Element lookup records

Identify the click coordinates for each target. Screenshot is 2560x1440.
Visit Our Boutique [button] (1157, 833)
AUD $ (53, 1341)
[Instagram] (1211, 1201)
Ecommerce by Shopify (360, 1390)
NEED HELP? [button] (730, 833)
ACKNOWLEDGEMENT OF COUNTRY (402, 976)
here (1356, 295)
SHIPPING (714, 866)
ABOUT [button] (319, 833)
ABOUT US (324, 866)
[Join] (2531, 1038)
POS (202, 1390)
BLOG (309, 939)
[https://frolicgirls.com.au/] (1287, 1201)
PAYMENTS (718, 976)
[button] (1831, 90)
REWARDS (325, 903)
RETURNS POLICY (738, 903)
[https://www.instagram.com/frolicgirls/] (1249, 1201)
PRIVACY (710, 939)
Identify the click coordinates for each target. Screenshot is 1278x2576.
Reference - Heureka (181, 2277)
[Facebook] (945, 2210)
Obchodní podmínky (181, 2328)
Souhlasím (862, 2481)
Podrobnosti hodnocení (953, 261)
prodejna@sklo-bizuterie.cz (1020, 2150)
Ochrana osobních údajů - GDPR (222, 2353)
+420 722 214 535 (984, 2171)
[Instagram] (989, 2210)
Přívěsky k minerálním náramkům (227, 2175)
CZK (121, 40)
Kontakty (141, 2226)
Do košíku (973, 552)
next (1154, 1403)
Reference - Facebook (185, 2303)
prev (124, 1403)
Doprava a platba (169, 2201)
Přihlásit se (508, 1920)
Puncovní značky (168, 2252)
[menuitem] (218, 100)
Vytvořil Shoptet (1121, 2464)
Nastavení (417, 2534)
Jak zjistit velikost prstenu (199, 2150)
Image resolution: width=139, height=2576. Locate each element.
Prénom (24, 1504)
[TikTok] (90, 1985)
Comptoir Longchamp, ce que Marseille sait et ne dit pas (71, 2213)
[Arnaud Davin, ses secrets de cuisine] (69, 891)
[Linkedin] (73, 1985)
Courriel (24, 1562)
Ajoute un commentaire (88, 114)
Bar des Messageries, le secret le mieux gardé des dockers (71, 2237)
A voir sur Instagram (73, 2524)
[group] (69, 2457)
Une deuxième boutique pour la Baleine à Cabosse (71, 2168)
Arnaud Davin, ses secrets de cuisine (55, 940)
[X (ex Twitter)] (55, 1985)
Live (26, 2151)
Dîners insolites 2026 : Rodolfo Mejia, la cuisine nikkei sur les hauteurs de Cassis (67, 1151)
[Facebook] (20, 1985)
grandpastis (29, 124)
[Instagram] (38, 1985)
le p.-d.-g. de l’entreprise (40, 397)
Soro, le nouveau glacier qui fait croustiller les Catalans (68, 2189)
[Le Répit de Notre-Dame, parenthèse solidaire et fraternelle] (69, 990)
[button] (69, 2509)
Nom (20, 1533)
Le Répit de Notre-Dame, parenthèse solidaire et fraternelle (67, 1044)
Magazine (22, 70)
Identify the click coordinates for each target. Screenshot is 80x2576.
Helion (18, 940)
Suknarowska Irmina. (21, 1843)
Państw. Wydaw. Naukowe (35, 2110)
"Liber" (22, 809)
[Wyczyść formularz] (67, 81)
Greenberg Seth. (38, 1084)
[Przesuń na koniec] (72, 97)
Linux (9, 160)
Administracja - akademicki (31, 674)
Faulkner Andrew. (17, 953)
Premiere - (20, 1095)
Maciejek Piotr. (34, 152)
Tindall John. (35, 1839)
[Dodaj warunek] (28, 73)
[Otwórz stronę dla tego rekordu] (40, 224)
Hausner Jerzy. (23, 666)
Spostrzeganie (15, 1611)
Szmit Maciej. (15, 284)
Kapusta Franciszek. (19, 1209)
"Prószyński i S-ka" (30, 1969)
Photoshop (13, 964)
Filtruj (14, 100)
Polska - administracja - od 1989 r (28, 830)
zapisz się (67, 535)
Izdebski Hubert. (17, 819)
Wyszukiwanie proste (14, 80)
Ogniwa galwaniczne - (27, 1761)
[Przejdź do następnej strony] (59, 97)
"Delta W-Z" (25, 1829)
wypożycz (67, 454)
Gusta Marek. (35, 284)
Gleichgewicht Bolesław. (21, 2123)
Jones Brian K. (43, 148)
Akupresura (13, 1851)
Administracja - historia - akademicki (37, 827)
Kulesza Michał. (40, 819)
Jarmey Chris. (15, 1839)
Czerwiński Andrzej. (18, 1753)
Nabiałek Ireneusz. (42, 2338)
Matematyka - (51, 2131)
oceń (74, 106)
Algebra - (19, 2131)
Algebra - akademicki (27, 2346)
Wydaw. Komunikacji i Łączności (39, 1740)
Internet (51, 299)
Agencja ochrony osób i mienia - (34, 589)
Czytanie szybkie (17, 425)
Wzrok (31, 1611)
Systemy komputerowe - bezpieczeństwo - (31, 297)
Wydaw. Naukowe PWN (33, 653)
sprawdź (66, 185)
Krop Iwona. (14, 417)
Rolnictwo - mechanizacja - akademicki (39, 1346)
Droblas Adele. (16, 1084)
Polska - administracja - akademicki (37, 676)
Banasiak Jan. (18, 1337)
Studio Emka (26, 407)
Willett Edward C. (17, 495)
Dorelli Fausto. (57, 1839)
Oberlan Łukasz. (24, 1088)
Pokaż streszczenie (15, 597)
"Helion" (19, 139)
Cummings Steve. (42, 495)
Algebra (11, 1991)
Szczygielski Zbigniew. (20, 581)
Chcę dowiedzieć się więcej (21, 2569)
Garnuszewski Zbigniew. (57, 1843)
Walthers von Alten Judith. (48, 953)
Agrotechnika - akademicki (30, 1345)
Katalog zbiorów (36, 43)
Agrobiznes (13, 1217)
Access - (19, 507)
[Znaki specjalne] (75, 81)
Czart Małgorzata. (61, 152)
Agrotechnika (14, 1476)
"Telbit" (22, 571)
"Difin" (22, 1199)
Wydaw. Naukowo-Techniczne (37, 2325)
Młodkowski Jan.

Written problem: Rewrite the rows starting with the line that contains "CZK (121, 40)" and going on through the line that contains "Ajoute un commentaire (88, 114)", both included, keeping every line, the request among them. Add -75 to each coordinate in the answers.

Output:
CZK (46, -35)
Kontakty (66, 2151)
Do košíku (898, 477)
next (1079, 1328)
Reference - Facebook (110, 2228)
prev (49, 1328)
Doprava a platba (94, 2126)
Přihlásit se (433, 1845)
Puncovní značky (93, 2177)
[menuitem] (143, 25)
Vytvořil Shoptet (1046, 2389)
Nastavení (342, 2459)
Jak zjistit velikost prstenu (124, 2075)
Image resolution: width=139, height=2576. Locate each element.
Prénom (-51, 1429)
[TikTok] (15, 1910)
Comptoir Longchamp, ce que Marseille sait et ne dit pas (-4, 2138)
[Arnaud Davin, ses secrets de cuisine] (-6, 816)
[Linkedin] (-2, 1910)
Courriel (-51, 1487)
Ajoute un commentaire (13, 39)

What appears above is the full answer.